Burnham v. City of Fond du Lac

15 Wis. 193 | Wis. | 1862

By the Court,

PAINE, J.

The question in this case is, *194whether a municipal corporation is liable to be garnisheed its debts to individuals. The question is very similar in. principle to that whether sheriffs or clerks of courts, and other similar officers, are liable to garnishment for moneys in their possession as such officers. And in the case of Hill vs. La Crosse & Mil. R. R. Co., 14 Wis., 291, the majority of the court held that the sheriff was not so liable.

The following cases are very clear and satisfactory authorities against the liability of municipal corporations to garnishment: Hawthorn vs. The City of St. Louis, 11 Mo., 59; Fortune vs. St. Louis, 23 id., 239; Mayor &c. of Mobile vs. Rowland & Co., 26 Ala., 498; Mayor &c. of Baltimore vs. Root, 8 Maryland, 95; Erie vs. Knapp, 29 Penn St., 173.

Very little, perhaps, could be added to the reasoning of these cases upon the subject. Yet there is one consideration that might be added, illustrating the 'public inconvenience which would result from the opposite doctrine. That is, that contractors with municipal corporations are frequently compelled to rely on the payments as a means of completing their contracts. So that if these payments could be suspended, by means of garnishment, until private litigation could be settled, and perhaps finally diverted entirely to pay the contractors’ debts, in addition to the inconveniences more distinctly pointed out in the cases referred to, the public works themselves might be delayed and their benefit lost, until the corporation could be fortunate enough to find some contract- or, of whom nobody claimed to be a creditor.

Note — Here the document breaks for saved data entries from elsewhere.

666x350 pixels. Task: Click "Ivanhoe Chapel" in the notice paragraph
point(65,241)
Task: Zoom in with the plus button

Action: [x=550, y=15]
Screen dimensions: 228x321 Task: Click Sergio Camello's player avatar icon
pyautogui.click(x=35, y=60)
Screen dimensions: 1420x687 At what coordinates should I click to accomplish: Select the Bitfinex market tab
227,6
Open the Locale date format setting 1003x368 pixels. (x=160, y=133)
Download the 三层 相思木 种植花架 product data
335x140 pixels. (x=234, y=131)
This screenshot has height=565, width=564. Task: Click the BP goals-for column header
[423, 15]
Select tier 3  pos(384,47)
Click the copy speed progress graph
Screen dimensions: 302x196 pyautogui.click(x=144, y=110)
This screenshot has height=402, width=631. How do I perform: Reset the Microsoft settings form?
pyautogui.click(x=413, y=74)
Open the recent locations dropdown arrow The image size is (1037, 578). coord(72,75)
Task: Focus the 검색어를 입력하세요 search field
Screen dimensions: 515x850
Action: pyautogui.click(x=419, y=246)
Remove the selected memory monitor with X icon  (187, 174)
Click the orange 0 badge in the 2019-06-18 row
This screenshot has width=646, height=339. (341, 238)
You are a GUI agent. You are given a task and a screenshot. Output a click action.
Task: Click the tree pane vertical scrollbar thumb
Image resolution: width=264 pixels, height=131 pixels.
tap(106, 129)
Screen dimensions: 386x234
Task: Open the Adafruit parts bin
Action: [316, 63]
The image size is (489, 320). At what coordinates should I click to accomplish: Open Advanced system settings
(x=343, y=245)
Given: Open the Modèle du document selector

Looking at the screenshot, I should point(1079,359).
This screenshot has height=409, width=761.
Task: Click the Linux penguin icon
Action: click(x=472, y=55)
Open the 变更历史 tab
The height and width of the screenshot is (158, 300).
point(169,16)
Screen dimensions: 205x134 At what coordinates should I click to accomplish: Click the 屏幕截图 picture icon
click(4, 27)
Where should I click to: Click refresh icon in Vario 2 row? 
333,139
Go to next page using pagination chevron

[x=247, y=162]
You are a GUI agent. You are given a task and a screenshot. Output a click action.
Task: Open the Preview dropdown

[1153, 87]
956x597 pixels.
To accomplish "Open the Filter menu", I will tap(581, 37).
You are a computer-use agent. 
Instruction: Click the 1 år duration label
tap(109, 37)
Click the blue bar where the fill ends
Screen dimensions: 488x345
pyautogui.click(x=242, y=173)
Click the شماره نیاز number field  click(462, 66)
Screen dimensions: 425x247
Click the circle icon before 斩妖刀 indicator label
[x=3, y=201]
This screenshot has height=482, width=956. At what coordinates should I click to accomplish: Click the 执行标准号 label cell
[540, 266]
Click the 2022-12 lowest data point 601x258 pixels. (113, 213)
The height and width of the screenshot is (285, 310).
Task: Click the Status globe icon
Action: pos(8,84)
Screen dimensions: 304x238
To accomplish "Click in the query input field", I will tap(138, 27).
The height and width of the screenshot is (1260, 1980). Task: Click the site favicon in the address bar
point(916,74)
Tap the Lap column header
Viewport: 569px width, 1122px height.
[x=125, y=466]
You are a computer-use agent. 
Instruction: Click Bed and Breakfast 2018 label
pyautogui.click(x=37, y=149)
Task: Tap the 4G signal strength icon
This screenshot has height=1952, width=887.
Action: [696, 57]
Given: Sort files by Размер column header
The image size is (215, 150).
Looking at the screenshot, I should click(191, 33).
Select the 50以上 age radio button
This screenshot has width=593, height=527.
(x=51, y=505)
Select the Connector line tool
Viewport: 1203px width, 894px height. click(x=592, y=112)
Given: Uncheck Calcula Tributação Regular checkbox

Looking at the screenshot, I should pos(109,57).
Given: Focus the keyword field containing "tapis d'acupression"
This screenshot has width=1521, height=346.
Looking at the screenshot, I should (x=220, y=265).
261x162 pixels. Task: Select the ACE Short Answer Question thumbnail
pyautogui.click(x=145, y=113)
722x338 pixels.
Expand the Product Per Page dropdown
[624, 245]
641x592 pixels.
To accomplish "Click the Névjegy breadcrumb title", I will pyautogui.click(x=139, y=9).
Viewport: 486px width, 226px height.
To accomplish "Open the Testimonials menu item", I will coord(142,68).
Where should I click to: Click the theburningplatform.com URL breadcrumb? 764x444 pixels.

I think the language of the statute also furnishes a clear implication that municipal corporations were not within its intention. Sec. 46, chap. 130, R. S. 1858, prescribes the mode in which corporations may be garnisheed. It was evidently the intention to designate specifically those which were usually the principal officers in the corporations within the scope of the statute. They accordingly specified the “ president, cashier, treasurer and secretary.” None of these titles is usually applicable to the officers of a municipal corporation, except that of treasurer, but they describe the usual principal officers of private corporations. The fact that no mention is made of a mayor, clerk or alderman, the usual *195principal officers of a municipal corporation, seems to me to indicate that the legislature did not intend to subject that class of corporations to the provisions of the act.

The majority of the court is of the opinion that the judgment should be affirmed, -with costs.

Dixon, C. J., dissented.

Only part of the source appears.